The US-EU Inflation Reduction Act Patch-up

Last week, at the meeting between President Joe Biden and European Commission President Ursula von der Leyen, the US and EU reached a truce in the very public spat over the impact of the Inflation Reduction Act (IRA) on the two allies’ economic and strategic relations. While no actual deal was announced, the two sides agreed to launch in-depth negotiations to produce an agreement to (partially) respond to the EU’s complaints. To review briefly, the $369 billion IRA provides tax credits of up to $7,500 for new and unused electric vehicles assembled in North America and for nations—20 in total—with which the US has free trade agreements (FTAs). It also provides $3,750 worth of credits for critical battery minerals with the same limitations. Key US allies such as the EU, Japan, and the UK don’t have FTAs with the US.

US President Joe Biden meets with President of the European Commission Ursula von der Leyen in the Oval Office of the White House in Washington, DC, U.S., March 10, 2023. Via Reuters.

For some months, Secretary of the Treasury Janet Yellen, who administers the tax credits, has suggested a workaround that entails a looser definition of what constitutes a free trade agreement. Treasury is now suggesting that the US could enter into more limited bilateral pacts that could be accomplished through executive agreements and bypass formal congressional approval.

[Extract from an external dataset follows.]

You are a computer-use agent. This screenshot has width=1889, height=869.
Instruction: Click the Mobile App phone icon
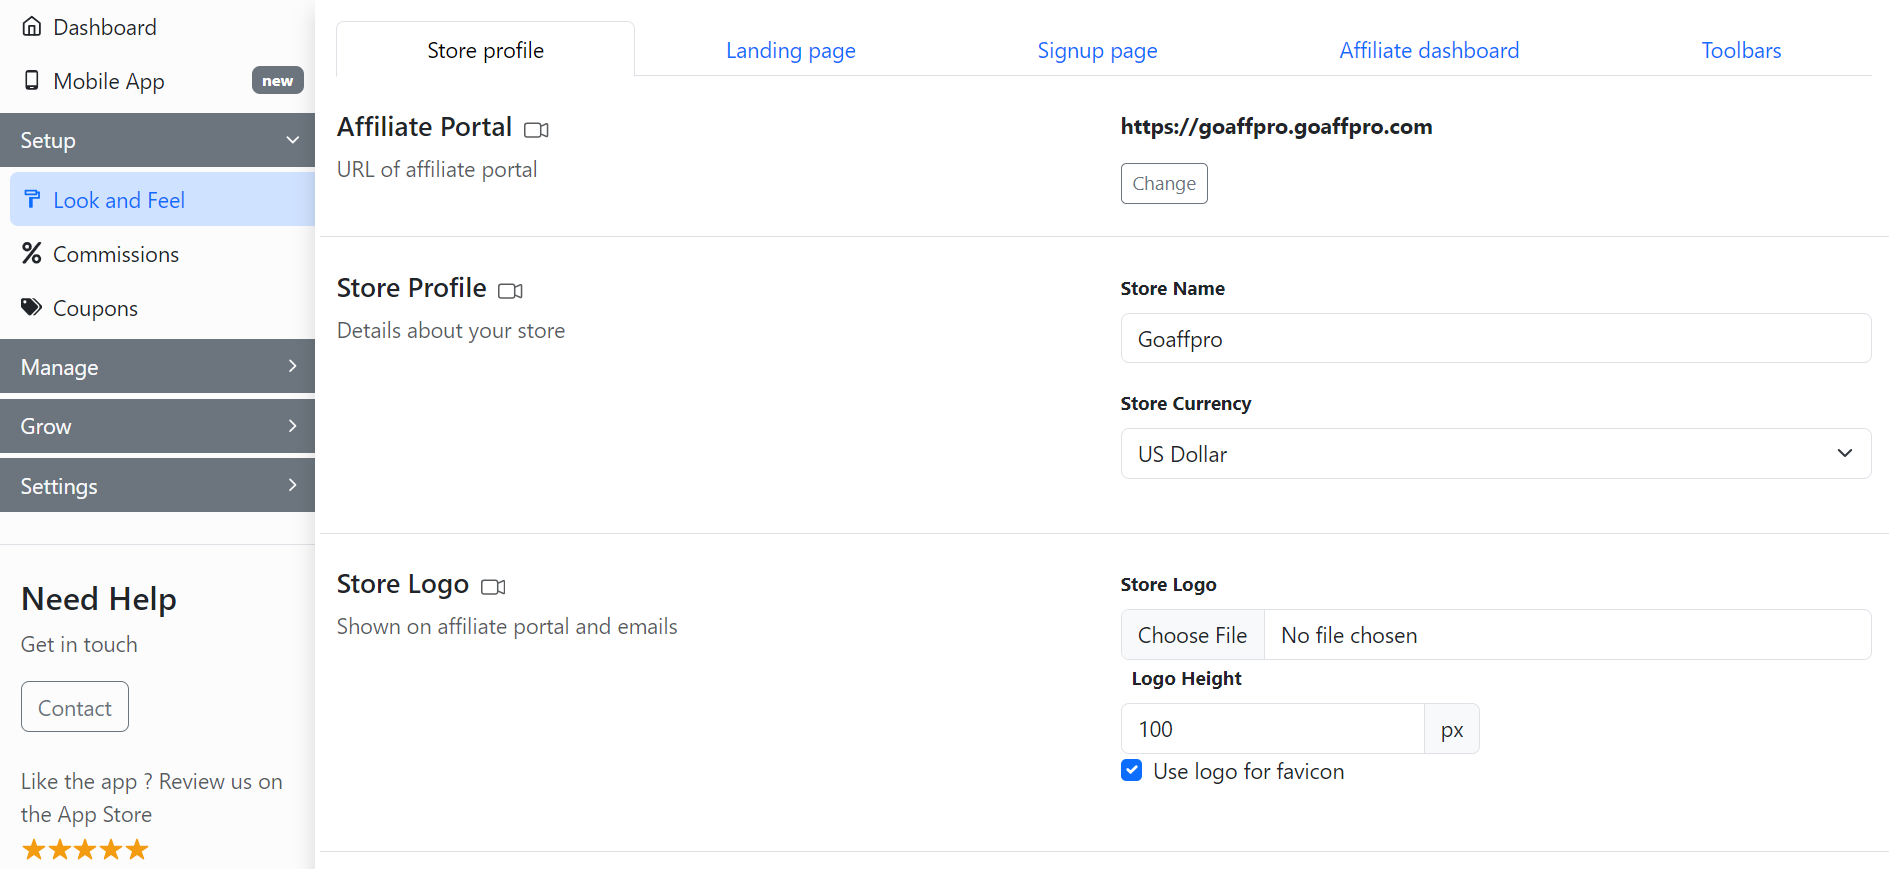pos(32,81)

A critical minerals pact will form the basis for the future US-EU deal, opening European companies to eligibility under these provisions of the IRA—and also form the basis for potential deals with Japan and the UK.

This narrative will continue to unfold in the coming months, but here are preliminary observations.

First, though von der Leyen expressed great satisfaction with the deal, it really represents a step down for EU ambitions as it applies only to the critical materials provisions of the IRA and not to the entire compass of US exclusions from tax credits and other subsidies. One critic has labeled the results a new paradigm for US-EU trade relations: “ex-post co-ordination” in which the US expresses understanding of EU complaints, gives a little, but “in the process succeed(s) in getting almost everything it wants.”

In any case, it will be some time before an agreement comes into force, as the Commission must get a sign off from all 27 EU member states. On a related front back in Brussels, the Commission has run into opposition over its recently announced proposals to match US green technology subsidy programs. Opposition has surfaced from more traditional liberal states—Sweden, Denmark, the Netherlands, and Ireland—against targeting a small list of technologies for EU-wide support and relaxing state aid rules for individual EU nations. Smaller EU states fear that the big economies—Germany and France—will use their outsized resources to attract companies away from their smaller neighbors.

More broadly, there is still disagreement over the actual impact of the IRA on future EU clean energy investment. Some analysts, such as the respected Rhodium Group, downplay the actual negative consequences, arguing that the actual impact of US incentives on EU manufacturing will be “considerably lower” than some recent reporting suggests. EU political leaders, however, remain spooked by a stream of announcements by EU-based companies that they are planning or executing new factory investment in the US—the latest being Volkswagen’s decision to take advantage of the IRA with a new battery plant in Canada.

For the US, there are also challenges ahead. After granting access to Europe, Japan, and the UK through the executive order “workaround,” what will the Biden administration do when other nations vital to US foreign policy interests also request exemptions from IRA restrictions—particularly nations in the Indo-Pacific now being pressed to join the Biden administration’s Indo-Pacific Economic Framework. Further, though the plan to add environment and labor provisions to the proposed executive order will not alienate the EU, developing countries, whom the US may want to woo for access to critical minerals through exceptions to the IRA, may well shy away from commitments to US-dictated environmental or labor standards.

In sum, one can applaud last week’s harmony, while being clear-eyed on future potholes.